Where does the word "computer" appear in the entries below? Copy each line that holds it.

> [Data for analysis]
########
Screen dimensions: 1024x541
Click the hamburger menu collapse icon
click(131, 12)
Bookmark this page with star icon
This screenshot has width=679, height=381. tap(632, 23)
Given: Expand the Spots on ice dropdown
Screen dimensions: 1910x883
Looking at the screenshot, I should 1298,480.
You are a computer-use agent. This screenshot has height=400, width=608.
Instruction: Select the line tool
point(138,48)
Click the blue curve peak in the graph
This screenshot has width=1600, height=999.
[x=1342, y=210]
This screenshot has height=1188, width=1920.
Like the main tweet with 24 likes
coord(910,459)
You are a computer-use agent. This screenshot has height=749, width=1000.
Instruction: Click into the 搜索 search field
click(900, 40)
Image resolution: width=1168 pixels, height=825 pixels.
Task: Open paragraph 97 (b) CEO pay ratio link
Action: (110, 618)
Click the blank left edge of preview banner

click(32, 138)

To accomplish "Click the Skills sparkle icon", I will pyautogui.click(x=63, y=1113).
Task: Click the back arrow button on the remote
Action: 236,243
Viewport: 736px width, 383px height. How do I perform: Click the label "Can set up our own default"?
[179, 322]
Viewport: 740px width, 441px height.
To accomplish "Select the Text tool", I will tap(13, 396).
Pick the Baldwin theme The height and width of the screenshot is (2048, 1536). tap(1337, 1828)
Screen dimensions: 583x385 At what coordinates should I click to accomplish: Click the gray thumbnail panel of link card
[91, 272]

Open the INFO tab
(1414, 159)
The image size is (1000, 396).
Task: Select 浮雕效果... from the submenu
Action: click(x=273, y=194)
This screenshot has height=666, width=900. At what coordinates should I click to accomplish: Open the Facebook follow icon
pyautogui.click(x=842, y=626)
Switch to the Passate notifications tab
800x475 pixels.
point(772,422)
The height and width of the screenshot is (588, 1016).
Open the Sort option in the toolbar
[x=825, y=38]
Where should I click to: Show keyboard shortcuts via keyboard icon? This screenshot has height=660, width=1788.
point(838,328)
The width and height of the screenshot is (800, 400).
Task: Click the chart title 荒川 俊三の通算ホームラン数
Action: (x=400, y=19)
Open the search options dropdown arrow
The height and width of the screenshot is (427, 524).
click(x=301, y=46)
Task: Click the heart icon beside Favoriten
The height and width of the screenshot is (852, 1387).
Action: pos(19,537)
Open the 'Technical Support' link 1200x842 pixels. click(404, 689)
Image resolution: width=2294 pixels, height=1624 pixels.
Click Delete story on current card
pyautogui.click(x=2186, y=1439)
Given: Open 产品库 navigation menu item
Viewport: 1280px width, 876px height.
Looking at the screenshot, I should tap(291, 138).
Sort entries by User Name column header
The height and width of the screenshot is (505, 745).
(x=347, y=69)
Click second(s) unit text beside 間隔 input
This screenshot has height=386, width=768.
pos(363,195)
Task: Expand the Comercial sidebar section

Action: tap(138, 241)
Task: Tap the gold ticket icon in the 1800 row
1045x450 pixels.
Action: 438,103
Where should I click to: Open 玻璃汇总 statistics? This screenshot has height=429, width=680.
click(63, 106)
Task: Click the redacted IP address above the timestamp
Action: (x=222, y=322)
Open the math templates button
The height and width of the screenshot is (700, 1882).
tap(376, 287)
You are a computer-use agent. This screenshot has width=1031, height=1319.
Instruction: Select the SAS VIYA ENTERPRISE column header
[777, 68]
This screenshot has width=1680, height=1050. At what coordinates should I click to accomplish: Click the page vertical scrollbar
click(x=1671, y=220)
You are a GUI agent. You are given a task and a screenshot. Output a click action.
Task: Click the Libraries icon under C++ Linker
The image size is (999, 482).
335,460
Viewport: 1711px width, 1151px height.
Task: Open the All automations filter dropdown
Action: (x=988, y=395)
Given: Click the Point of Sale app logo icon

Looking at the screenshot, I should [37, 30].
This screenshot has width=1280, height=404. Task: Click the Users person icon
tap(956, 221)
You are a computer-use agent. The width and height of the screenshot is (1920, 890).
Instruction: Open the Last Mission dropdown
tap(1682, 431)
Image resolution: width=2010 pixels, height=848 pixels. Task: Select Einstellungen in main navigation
########
> [Exercise response]
You are a computer-use agent. This screenshot has height=400, width=608.
You are a computer-use agent. This screenshot has height=749, width=1000.
You are a computer-use agent. This screenshot has width=1031, height=1319.
You are a computer-use agent. The width and height of the screenshot is (1920, 890).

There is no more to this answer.